The OEM supplies the engine, electronics, and styling. But many components are specified and common to all competitors in order to keep costs down. That includes the hybrid system, which combines a Bosch electric motor-generator unit, a lithium-ion battery from Williams Advanced Engineering, and a gearbox by Xtrac.
Here’s where it gets a bit complicated: Despite the two different rule sets, both IMSA and the ACO want teams from the other series to play in their sandboxes, so there’s an equivalency process to match the performance of LMDh and LMH. (I’ve written more extensively about how that works in the past.)
In BMW’s case, it’s working with Dallara, which has seen a lot of success with Cadillac in DPi over the last few years. BMW hasn’t given details about the M Hybrid V8, other than saying that the BMW engine behind the cockpit is a V8 (but you probably worked that out from the name).
We can see how the OEM has used the styling freedom of LMDh to link the prototype with its road cars, specifically that big grille up front. The LMDh rule set demands a low, 4:1 ratio of downforce to drag, so there’s not really an aerodynamic penalty for using road car styling elements.

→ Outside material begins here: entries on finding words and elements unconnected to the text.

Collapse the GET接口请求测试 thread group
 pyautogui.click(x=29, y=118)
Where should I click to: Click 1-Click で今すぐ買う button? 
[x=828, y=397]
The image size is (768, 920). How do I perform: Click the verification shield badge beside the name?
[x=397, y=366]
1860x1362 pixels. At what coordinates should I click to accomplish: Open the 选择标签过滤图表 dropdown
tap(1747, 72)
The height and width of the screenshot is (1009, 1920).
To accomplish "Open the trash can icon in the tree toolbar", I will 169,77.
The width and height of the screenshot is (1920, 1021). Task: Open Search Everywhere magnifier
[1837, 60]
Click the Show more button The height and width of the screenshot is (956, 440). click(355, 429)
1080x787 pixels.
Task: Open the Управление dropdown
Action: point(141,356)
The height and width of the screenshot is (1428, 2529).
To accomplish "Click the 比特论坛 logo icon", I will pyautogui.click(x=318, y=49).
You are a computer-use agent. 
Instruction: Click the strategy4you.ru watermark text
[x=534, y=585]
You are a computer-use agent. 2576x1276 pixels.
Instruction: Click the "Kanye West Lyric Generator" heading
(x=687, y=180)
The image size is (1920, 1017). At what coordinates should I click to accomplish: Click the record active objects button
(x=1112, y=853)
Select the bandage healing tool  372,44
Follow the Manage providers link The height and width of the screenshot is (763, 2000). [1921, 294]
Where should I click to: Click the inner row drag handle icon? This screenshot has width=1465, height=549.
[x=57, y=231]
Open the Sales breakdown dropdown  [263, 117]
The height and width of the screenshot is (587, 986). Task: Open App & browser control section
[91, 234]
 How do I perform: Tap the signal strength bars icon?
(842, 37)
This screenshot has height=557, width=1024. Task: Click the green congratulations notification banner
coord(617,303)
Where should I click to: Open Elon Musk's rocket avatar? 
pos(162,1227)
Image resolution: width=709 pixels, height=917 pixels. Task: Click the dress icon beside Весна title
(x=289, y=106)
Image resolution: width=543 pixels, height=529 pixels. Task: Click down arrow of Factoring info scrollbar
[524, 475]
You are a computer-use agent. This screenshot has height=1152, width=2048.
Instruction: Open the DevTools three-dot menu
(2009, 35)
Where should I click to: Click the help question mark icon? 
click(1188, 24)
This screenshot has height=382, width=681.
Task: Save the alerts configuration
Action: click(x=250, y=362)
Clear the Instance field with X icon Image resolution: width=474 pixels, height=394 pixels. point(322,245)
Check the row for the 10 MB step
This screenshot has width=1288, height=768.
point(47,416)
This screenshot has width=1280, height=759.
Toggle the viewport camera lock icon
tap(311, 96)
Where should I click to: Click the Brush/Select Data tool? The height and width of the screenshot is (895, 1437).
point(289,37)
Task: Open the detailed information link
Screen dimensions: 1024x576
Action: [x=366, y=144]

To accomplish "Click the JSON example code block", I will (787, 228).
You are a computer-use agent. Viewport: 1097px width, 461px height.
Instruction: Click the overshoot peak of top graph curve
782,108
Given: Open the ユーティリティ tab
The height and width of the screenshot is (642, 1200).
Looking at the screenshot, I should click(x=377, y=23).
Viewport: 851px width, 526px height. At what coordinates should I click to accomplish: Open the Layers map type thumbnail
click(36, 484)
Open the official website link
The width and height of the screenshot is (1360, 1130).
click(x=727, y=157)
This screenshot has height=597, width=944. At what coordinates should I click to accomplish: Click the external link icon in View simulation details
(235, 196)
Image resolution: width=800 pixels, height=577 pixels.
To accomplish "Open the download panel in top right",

BMW’s M Hybrid V8 may be the first LMDh car to officially break cover, but it’s not the first to start testing. Porsche, working with Multimatic, got a head start on all its LMDh rivals and began testing its unnamed race car in January. And over the past few days, both Acura and Cadillac have teased their own LMDh cars; they should take the grid at Daytona next January.
BMW initially planned to campaign the M Hybrid V8 in North America only, as it’s the brand’s biggest market. But now it’s now thought that a 2024 Le Mans entry could be a possibility.